The association believes that a consumer's preference to receive calls at a designated number should be honored and preserved when a number is "ported."

The DMA also commented that it should not be assumed that when consumers port their telephone number, they have chosen to negate all their choices concerning that number.

"Instead, a consumer's preference and desire to receive calls at a number designated by the consumer should be preserved when that number is ported," the DMA's comment says. "Such a policy honors a consumer's choice to receive calls, and preserves a consumer's expectation that they will receive calls, at the telephone number provided by the consumer."

As the FCC determined in its 1992 TCPA Order, "Persons who knowingly release their phone numbers have in effect given their invitation or permission to be called at the number which they have given, absent instructions to the contrary."

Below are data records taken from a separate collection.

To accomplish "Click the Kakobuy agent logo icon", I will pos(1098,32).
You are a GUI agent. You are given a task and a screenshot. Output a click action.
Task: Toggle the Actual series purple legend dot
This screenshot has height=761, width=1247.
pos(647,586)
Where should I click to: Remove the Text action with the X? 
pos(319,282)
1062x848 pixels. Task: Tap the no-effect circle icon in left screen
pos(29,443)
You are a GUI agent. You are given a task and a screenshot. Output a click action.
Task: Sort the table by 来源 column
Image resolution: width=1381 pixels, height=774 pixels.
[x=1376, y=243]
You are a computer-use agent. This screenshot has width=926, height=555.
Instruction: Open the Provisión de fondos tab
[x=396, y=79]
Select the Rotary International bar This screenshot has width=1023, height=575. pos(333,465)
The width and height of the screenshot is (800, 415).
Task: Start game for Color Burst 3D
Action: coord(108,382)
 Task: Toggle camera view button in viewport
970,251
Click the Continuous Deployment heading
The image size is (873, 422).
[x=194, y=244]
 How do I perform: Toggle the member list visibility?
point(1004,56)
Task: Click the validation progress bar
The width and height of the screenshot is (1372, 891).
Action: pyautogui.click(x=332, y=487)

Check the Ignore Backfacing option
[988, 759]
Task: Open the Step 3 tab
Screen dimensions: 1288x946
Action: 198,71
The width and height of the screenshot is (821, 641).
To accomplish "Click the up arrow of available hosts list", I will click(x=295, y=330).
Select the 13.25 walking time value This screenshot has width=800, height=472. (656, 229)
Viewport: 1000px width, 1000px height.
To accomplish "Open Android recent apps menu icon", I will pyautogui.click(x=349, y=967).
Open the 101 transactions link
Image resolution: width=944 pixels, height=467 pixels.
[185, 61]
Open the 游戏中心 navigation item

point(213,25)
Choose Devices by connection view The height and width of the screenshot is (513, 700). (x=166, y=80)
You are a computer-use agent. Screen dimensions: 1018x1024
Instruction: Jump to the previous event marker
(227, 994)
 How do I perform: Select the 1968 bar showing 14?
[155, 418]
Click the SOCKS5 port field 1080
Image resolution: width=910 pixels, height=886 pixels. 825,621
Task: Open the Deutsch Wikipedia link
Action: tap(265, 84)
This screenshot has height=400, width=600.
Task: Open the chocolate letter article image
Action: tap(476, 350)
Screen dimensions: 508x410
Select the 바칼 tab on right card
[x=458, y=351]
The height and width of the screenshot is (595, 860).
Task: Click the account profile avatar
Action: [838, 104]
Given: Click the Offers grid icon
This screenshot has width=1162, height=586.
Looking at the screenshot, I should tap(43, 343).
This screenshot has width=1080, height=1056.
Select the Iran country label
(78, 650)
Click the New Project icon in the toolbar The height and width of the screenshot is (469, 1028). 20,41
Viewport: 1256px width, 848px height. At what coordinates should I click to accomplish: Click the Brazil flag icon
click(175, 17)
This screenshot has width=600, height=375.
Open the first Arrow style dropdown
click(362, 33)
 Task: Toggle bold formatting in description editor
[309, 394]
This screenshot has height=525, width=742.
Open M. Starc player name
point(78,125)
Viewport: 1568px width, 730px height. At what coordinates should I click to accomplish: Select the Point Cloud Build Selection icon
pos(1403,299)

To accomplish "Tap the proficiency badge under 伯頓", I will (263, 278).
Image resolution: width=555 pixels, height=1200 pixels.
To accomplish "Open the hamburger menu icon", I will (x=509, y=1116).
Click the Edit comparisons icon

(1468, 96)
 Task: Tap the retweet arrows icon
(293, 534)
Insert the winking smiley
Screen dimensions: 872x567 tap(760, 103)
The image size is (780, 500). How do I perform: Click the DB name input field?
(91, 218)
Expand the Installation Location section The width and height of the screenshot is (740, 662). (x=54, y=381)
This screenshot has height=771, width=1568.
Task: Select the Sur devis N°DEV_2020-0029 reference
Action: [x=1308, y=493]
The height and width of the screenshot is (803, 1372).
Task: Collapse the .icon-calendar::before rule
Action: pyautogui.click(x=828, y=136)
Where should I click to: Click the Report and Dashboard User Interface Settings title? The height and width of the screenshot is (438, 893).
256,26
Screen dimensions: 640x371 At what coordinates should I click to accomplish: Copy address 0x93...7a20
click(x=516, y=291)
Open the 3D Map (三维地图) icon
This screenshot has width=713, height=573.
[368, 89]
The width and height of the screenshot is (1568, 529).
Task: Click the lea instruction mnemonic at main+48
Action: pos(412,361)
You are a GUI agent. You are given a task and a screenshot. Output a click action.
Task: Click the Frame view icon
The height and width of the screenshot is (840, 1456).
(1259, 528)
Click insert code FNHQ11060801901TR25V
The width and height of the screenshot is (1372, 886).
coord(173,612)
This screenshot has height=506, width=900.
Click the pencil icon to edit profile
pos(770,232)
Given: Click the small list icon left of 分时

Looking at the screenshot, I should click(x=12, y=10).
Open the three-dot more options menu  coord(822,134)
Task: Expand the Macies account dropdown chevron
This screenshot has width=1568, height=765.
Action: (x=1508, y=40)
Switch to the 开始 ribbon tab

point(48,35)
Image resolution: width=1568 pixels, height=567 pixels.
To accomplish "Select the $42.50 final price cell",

"This is important for DMA in the creditor setting -- many DMA members offer credit to customers -- and in the business relationship setting," Mr. Cerasale said. "Those creditors should not be barred from calling those to whom they have given credit because the debtor decided to shift the type of phone service.

"DMA further believes that phone relationships between consumers and businesses established when a customer has a land-line telephone number should remain if that number is ported to a wireless service," he said. "This does not apply if the customer obtained a new wireless service without porting the land line number. In that instance the customer was changing all his/her contact information."